ABSTRACT

Imagined realities, interactions, and actions seem to be a recurrent theme in CMC contexts that induce a strong sense of tele-presence. This study is designed to assess the impact that mental imagery has on the sensation of presence experienced in CMC. An experiment was conducted to check whether visual mental imagery causes tele-presence. 178 participants were divided into high, medium, low imaginers and asked to chat in dyads of same group, then reported on presence and emotional and rational involvement. Individual ability to generate visual images is not a causal factor for self-reported presence. Chatting via the computer is a highly involving experience, and is perceived to be more rational than emotional, and the sense of tele-presence in chatting experiences does not show a reliable departure dimension, giving support only to the arrival dimension of presence.

FULL TEXT

This study looked into the possible causal relationship between metal imagery and the sensation of presence in computer-mediated communication. The main argument asserts that since the concept of presence involves a particular kind a perceptual experience, considered less ”real” than an un-mediated experiences, we should evaluate it in relation to individual ability to mentally escape and “create” reality, which is mental imagery generation. We should expect then people with higher imagining abilities to report a higher sense of presence. First a short introduction of the concepts of presence, mental imagery and qualia will be presented, then the affect-reason approach on involvement will be presented, our hypotheses will follow, and finally the methods, results and conclusions of our experiment will be detailed here.

Presence

Presence has become a reputed construct in social scientific research lately, and recent reviews have been devoted entirely to the explication of the very concept (e.g. Lombard, 1997). The International Society for Presence Research defines tele-presence as a psychological state or subjective perception partly or totally generated by and/or filtered through human-made technology, in which part or all of the individual’s perception fails to accurately acknowledge the role of technology in the experience. Different dimensions of presence have been documented and studied, among the major ones spatial and sensory presence, social realism, engagement, and social presence. We chose to investigate in this study the social presence aspect of it, with some emphasis on psychological immersion (involvement, engagement). Involvement here is viewed as the directing of one’s perception towards the world created by the technology, and away from the surrounding “real” sensory world.

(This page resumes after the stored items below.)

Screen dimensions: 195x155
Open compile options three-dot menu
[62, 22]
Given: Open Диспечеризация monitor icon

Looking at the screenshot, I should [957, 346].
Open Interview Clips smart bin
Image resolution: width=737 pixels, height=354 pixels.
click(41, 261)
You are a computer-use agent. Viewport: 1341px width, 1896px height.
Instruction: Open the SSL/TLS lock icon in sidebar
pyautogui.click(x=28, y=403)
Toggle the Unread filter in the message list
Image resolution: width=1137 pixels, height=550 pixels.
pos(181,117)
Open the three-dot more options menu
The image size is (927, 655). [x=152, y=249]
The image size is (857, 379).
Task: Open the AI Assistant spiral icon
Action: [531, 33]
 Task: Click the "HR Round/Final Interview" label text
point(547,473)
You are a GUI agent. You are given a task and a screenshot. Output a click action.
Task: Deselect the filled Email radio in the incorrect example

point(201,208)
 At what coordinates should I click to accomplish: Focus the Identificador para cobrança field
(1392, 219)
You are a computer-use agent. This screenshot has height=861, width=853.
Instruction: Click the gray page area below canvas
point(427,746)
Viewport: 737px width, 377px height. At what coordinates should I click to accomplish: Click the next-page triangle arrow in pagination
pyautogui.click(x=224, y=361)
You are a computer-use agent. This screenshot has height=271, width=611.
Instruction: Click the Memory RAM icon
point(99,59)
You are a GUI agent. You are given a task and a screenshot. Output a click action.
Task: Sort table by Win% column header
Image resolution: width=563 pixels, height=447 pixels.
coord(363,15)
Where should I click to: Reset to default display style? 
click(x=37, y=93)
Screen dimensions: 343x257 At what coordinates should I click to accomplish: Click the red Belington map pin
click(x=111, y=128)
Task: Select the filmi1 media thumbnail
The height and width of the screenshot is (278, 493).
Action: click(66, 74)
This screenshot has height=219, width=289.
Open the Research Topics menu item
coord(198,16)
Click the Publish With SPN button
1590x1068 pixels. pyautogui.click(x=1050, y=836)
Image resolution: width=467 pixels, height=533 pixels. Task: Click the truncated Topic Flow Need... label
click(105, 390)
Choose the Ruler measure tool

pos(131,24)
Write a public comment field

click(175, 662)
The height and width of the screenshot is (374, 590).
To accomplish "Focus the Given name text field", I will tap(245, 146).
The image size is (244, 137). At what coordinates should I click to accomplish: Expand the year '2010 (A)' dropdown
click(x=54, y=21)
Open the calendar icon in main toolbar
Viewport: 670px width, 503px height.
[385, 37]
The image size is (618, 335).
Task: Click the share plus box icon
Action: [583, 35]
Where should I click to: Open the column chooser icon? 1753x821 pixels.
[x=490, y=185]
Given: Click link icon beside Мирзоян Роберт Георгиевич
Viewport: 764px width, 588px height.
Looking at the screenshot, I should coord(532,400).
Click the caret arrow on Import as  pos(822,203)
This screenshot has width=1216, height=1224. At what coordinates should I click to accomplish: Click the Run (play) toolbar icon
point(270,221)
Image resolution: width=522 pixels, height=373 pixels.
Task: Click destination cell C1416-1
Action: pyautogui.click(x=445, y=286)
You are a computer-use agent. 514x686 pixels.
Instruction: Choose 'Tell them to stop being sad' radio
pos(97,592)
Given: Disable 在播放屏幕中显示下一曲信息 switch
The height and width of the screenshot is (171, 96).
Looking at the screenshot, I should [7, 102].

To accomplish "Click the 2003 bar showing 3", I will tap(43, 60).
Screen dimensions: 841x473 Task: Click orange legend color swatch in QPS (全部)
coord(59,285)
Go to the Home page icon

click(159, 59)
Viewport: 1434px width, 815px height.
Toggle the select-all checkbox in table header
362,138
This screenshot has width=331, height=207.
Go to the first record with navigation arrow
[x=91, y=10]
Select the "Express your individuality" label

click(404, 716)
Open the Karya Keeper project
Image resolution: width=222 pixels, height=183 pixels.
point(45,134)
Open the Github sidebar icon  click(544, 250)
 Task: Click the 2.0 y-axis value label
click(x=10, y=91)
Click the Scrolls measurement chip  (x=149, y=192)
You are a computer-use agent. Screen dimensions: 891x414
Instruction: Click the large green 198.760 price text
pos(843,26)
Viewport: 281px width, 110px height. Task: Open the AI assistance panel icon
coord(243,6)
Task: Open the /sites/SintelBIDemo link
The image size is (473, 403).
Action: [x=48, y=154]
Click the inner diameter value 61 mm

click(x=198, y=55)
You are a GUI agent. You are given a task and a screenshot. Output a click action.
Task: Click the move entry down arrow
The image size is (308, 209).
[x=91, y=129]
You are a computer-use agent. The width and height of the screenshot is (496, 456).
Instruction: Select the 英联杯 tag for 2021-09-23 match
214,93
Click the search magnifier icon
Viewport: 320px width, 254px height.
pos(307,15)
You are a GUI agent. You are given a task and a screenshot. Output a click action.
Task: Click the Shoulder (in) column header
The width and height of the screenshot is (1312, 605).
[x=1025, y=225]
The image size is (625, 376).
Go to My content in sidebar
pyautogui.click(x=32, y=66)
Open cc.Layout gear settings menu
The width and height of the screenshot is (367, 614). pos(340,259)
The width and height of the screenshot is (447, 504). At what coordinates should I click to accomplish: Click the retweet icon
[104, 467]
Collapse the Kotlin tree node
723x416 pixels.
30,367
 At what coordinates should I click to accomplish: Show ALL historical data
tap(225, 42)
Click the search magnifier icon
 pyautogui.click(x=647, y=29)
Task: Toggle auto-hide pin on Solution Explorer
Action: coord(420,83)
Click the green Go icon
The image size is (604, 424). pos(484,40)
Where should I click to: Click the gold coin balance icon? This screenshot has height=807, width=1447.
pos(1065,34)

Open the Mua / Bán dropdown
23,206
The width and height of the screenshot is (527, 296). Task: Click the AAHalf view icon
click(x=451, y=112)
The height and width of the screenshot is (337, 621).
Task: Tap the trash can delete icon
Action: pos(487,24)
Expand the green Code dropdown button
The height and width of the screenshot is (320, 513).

All the dimensions of presence specified by Lombard (1997) seem to contain a perceptual component, most of them pointing toward a distancing from actual reality. The perception of sociable medium, the feeling of being there (or of being here, or of being together), the perception of mediated identities as social actors, all involve a certain degree of imaginative engagement on the part of the individual who communicates through computer (we "imagine" us being there, somebody being there, etc, based on limited information). Several psychological characteristics of the actual consumer (user) of a medium have been explored also, among them some relevant indicators of susceptibility to immersion, like absorption, creative imagination, empathy, or cognitive style (Sas & O’Hare, 2003). Sas & O”Hare reported (2003) significant correlation between presence and creative imagination and empathy, as well as a positive correlation with cognitive type (favoring feeling type rather than thinking), and positive but not significant correlation with absorption.

Mental Imagery

The French anthropologist Gilbert Durand argued that “imaginary is the ‘implicate’ order through which all understanding necessarily passes, and even all explanations of individual or collective human behavior as well” (Durand, 1993, p. 17). In the same tone, Feshbach stated that "an impressive amount of daily cognitive activity is fantasy in nature" (1976, p. 71). As for the overall role of imagination in cognitive activities, Kant (1933) for instance even argued that imagination is a necessary ingredient of perception process itself. He distinguished imagination (the power of synthesis) from both sensibility and understanding, and treated it as a separate faculty or `subjective source of knowledge' (in Pendlebury, 1996). The representation of objects in the form of mental images is based upon the same cognitive mechanisms that are involved in the perception of those objects. Finke (1989) characterized this idea as the principle of functional (or perceptual) equivalence.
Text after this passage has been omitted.